29 Aralık 1930'da, Reichswehr Silah Müfettişliği Genelkurmay Başkanı George Thomas, Hans Lauf'un silah geliştirme yükümlülüklerini yerine getirdiğini belirten bir not yazdı. George Thomas 1940'ta general oldu, ancak Nazizm karşıtı olarak 1944'te tutuklandı ve bir toplama kampına yerleştirildi. 1945'te ABD Ordusu tarafından serbest bırakıldı, ancak ertesi yıl kötü sağlık nedeniyle öldü.

Bu arada, 1929'da Emil Burle, Werkzeugmaschinenfabrik Oerlikon şirketinin hisselerinin bir kısmını yavaş yavaş satın aldı ve 1936'dan 1958'deki ölümüne kadar şirketin tek sahibi ve başkanıydı. Silah üretimi yavaş yavaş dünya çapında büyük miktarlarda satılan 20 mm uçaksavar silahlarının üretimi etrafında yoğunlaştı.

Ancak makineli tüfekleri de unutmadılar. LH 33 olarak adlandırılan bir sonraki makineli tüfek modeli, 22 Kasım 1933'teki İsveç öncelik tarihine dayanarak birçok ülkede patentlendi. Patentlerin çoğu Stockholm'de tescil edildi, ancak Kanada ve Amerika Birleşik Devletleri'nde de patentler vardı.

1933'te Hans Lauf, Stockholm Patent Ofisi'nde patent mühendisi Ivar Steck ile temasa geçti.
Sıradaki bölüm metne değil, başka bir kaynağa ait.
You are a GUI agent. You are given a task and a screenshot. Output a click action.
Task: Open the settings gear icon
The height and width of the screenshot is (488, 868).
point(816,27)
Öyle görünüyor ki Lauf'un Burele ile olan işbirliği, Oerlikon'un başına geçtikten sonra sona erdi veya Lauf, Alman silahlarının geliştirilmesi yasağı nedeniyle yetkilileri yanlış yönlendirmek istedi ve bu nedenle İsveç'te patent almaya karar verdi. Uçak tasarımcısı Hugo Junkers İsveç'te de çalıştı …

LH 33, İsveç 6.5x55mm mermiler için el yapımı ve tasarlandı. İsveç Ordusu Mühimmat Birimi'ne (KATD) göre, İsveç'te LH33 ile herhangi bir test yapılmadı. İsveç ordusu şu anda Colt Browning tipi m21 tipi (Kg m21) hafif makineli tüfeklerle donatılmıştı. 1918'de, Hartford, Connecticut, ABD'de Colt Firearms Incorporated'ın lisansı altında 1918'de üretilen 500 adet dahil olmak üzere 7.571 makineli tüfek hizmetteydi. Daha sonra m21, değiştirilebilir bir namlu aldı ve m37 adı altında hizmete girdi.

resim
resim

m40 makineli tüfek servis kılavuzundan bir sayfa.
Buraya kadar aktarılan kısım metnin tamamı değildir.